● **Excerpted records**

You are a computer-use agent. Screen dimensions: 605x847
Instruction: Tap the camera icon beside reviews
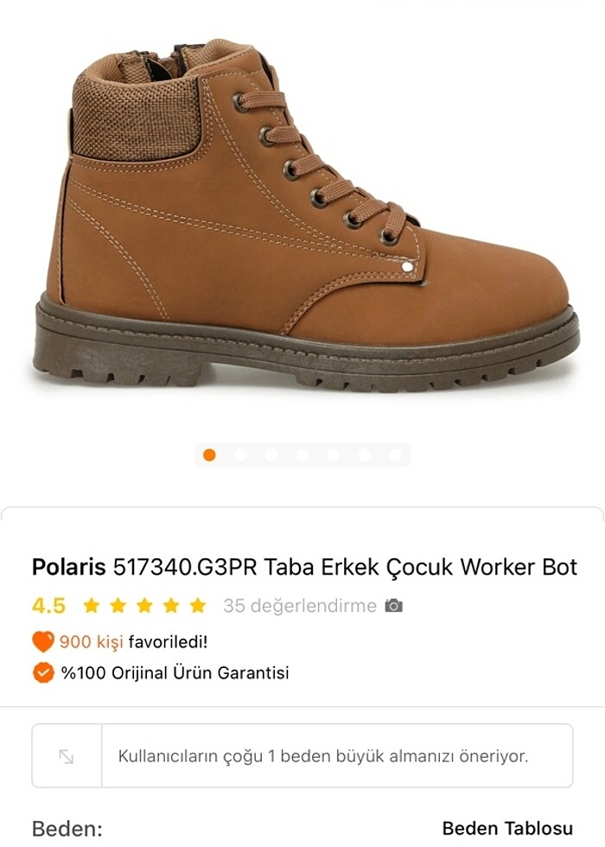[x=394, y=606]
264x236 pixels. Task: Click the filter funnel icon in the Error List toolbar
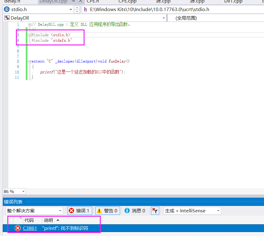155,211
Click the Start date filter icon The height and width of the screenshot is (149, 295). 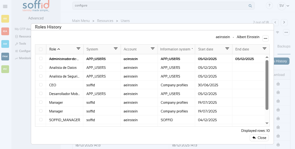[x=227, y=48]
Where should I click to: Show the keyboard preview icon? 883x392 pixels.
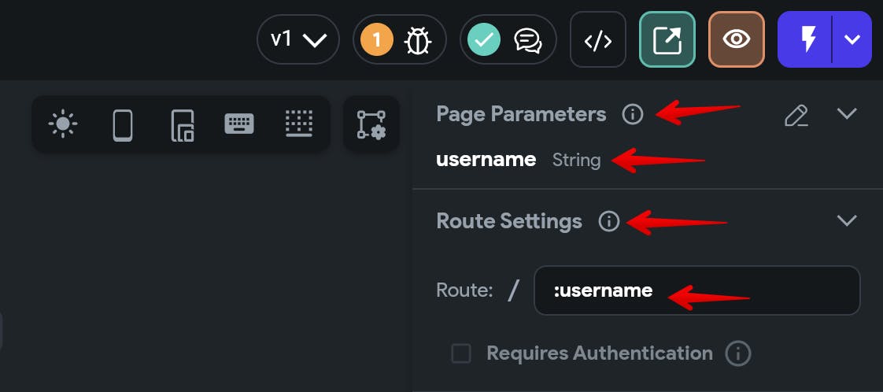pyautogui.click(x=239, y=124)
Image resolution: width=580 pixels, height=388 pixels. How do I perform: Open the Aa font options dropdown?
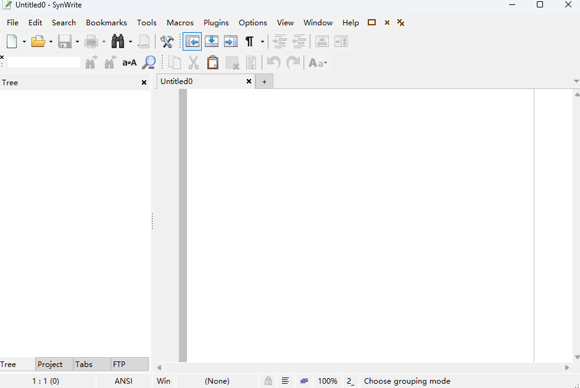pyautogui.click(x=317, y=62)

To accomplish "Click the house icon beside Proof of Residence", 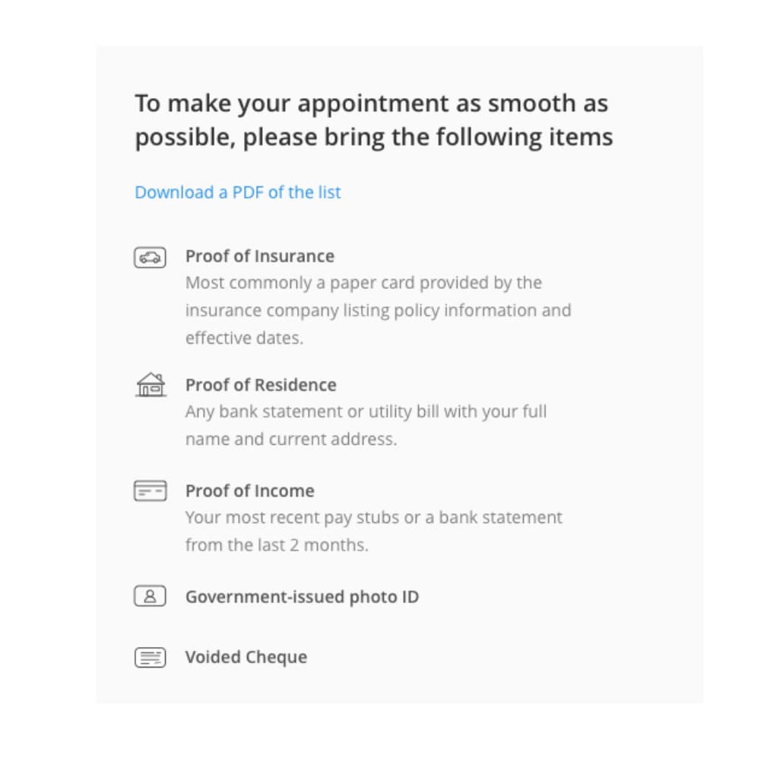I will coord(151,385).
...
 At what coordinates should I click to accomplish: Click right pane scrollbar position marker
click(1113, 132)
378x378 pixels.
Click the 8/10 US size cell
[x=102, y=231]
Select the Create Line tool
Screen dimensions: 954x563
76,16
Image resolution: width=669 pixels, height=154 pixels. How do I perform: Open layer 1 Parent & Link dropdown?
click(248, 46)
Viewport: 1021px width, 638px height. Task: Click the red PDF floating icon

● **Your objective**
Working from the data above, extract solely the lines from the one containing "Select the Create Line tool" through the one containing "Viewport: 1021px width, 638px", exactly as they appear, both included.

● **Exercise output**
Select the Create Line tool
Screen dimensions: 954x563
76,16
Image resolution: width=669 pixels, height=154 pixels. How do I perform: Open layer 1 Parent & Link dropdown?
click(248, 46)
Viewport: 1021px width, 638px height. Task: Click the red PDF floating icon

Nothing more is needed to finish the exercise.